Peter Gutwein, Treasurer

Budget reply turns into a horror train wreck for inexperienced Labor as more holes emerge

Labor’s budget reply demonstrates Ms White’s inexperience and inability to stand up to vested and minority interests.

Yesterday, Labor left nearly $300 million of spending promises out of their financial statement, on top of promising to spend twice as much as they’re saving.

Today, new glaring errors have emerged, including the dramatically underfunded northern prison and ambulance promises, a ridiculously low cost for creating an entire new government department, and worst of all, a wages policy blowout.

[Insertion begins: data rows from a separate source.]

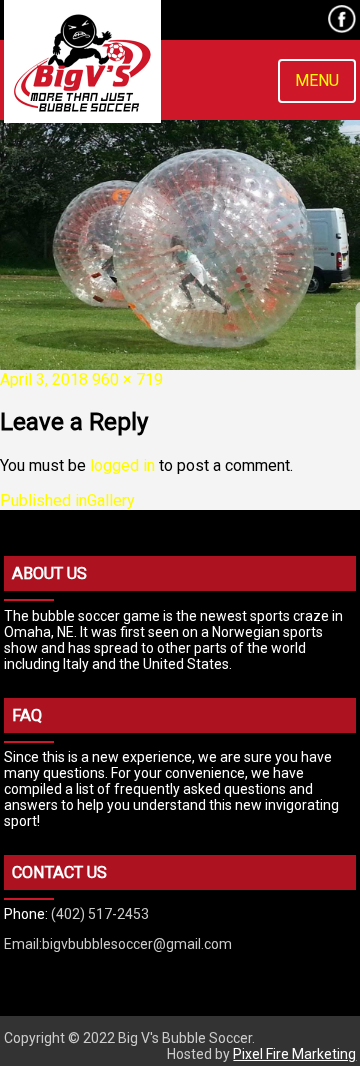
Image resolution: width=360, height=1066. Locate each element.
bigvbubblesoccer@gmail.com (137, 944)
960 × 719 (127, 379)
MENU (317, 80)
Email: (23, 944)
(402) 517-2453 (100, 914)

In their so-called direction statement, the inexperienced opposition claim they will be able to build an entire prison for the bargain basement price of just $40 million. Embarrassingly, when in Government, Labor actually requested a detailed costing on a northern prison and was told in 2013 that the cost would be at least $137 million to construct, and $30 million a year to run.

This is a $100 million dollar clanger that shows Labor can’t be trusted with money and are too inexperienced to deliver on their so called economic direction.  This one bungle alone has punched a massive black hole in their budget reply and has wiped out any claim that Labor could even go close to delivering a budget surplus.

But it doesn’t end there.

Ms White, who is still Labor’s health spokesperson, claims that two new 24/7 ambulance crews would cost just $1.1 million per year. The actual cost of two new ambulance crews is $2.8 million per year.  Over the three years in Labor’s budget reply, the shortfall is over $5 million.

Worst of all, Labor has also been captured by the unions on public sector wages policy.  Yesterday they refused to commit to a wages policy of increases of two per cent per annum for public servants saying they would negotiate with unions. Everyone knows that Labor will give the unions whatever they want.  Unions have already raised wage increases of up to 3.75 per cent, which would cost more than $40 million per year.

You can’t credibly claim your wages policy is two percent, and then claim you will negotiate around it. It’s either two per cent, or it’s not.

Labor’s budget reply is a train wreck and demonstrates just how inexperienced they are.